%%
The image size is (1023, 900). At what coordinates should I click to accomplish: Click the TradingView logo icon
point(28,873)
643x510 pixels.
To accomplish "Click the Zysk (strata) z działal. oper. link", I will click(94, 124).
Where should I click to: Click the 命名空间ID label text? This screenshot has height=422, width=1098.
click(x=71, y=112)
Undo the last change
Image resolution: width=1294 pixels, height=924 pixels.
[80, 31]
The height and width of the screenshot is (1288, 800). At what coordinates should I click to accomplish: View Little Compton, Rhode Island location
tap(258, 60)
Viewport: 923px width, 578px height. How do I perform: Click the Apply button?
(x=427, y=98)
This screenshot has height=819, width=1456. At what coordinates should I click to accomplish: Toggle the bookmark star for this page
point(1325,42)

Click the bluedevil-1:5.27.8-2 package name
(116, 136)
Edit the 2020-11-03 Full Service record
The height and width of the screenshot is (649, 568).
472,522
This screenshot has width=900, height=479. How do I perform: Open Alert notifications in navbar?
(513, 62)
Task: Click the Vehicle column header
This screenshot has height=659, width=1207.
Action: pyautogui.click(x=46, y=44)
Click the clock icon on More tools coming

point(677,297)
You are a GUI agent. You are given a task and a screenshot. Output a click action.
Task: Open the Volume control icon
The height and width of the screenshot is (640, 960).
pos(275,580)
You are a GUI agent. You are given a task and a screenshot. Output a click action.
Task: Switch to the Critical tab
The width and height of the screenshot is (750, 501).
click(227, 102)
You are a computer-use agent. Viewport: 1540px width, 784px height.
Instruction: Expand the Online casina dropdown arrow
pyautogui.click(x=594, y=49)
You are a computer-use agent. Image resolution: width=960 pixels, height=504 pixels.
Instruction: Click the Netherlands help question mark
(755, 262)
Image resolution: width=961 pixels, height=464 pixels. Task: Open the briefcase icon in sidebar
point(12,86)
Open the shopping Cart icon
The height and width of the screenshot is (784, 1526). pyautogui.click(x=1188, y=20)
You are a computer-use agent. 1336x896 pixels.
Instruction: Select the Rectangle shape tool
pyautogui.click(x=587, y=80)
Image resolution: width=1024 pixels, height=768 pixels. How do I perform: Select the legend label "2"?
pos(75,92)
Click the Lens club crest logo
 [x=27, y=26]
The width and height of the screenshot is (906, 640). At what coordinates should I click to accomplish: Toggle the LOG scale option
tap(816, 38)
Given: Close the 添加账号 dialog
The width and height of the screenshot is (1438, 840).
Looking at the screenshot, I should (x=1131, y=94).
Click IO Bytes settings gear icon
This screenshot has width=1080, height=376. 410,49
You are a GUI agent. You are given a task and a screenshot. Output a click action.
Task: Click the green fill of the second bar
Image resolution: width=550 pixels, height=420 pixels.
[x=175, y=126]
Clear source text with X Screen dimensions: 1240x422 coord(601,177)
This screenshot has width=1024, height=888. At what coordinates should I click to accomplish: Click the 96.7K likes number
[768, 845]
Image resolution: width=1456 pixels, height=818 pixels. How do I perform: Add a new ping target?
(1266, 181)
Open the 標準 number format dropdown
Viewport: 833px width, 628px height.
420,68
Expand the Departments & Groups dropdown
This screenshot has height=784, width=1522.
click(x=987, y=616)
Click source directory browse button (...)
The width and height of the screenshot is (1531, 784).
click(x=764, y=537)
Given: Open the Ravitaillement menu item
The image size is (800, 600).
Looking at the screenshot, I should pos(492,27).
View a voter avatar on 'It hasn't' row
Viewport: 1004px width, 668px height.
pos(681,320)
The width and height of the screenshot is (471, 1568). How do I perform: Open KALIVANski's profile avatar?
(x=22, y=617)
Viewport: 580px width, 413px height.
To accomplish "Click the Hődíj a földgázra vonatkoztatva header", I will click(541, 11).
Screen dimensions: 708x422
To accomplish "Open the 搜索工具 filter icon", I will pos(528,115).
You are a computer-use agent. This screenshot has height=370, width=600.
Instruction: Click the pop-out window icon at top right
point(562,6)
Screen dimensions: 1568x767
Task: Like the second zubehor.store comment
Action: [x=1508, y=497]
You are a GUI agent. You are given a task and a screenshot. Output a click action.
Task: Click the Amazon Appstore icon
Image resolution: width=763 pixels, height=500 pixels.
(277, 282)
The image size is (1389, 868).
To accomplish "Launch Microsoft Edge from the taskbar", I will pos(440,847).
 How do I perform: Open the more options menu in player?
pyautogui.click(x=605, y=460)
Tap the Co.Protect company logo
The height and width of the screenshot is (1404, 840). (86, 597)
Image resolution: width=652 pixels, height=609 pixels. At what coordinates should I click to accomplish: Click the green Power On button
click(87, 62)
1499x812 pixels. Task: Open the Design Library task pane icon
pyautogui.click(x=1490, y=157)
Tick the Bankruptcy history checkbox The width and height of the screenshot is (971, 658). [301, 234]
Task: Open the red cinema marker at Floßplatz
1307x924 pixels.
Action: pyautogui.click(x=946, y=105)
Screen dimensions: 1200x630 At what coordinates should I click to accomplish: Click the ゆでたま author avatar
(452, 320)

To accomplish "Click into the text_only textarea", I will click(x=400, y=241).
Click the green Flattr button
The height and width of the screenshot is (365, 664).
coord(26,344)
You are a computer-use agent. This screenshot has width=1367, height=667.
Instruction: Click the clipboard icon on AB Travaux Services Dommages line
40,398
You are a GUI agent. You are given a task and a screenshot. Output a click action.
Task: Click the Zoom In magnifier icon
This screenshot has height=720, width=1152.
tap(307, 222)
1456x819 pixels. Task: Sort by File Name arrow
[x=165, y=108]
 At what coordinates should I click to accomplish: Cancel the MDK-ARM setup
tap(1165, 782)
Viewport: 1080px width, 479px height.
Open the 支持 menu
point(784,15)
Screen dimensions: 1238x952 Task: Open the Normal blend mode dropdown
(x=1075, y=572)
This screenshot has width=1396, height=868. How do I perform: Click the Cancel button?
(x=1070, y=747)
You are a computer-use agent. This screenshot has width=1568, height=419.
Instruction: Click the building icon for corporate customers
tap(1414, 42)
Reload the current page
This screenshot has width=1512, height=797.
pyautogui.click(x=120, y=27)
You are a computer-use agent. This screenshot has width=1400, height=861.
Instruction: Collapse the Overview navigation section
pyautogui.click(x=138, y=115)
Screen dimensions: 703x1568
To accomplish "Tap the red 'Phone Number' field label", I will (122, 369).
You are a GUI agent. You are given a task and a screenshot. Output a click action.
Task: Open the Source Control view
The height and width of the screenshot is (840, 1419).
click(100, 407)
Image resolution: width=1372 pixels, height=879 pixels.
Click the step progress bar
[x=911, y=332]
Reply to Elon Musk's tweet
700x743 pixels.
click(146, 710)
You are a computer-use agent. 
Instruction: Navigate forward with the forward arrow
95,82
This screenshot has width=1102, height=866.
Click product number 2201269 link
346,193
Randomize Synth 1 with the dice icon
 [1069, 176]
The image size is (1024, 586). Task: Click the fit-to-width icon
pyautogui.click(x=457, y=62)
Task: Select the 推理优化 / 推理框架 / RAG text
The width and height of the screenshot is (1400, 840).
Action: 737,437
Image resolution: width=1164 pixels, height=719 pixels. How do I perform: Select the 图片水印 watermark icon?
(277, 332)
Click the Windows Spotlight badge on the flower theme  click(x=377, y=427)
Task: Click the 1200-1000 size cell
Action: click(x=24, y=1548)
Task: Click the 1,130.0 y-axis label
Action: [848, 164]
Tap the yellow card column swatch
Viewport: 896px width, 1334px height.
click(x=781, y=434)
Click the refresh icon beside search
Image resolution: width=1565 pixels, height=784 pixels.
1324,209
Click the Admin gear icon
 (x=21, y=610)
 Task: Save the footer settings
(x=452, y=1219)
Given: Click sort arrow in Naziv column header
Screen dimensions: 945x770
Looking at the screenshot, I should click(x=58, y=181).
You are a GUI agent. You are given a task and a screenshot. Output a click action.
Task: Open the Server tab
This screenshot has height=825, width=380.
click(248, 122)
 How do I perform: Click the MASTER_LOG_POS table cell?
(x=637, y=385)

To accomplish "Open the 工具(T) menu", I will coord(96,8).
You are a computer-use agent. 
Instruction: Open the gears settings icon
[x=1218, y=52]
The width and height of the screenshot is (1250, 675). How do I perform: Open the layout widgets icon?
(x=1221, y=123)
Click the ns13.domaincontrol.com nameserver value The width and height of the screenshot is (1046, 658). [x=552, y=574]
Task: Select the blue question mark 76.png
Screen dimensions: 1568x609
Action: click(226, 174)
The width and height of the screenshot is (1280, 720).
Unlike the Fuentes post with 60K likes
%%
--- Written request ---
Copy the lines of data starting with the line with "You are a computer-use agent. Image" and going on through the line with "point(12,86)", changing "briefcase" to "folder" and leaving everything else unchanged. Give only those lines.

--- Correct output ---
You are a computer-use agent. Image resolution: width=960 pixels, height=504 pixels.
Instruction: Click the Netherlands help question mark
(755, 262)
Image resolution: width=961 pixels, height=464 pixels. Task: Open the folder icon in sidebar
point(12,86)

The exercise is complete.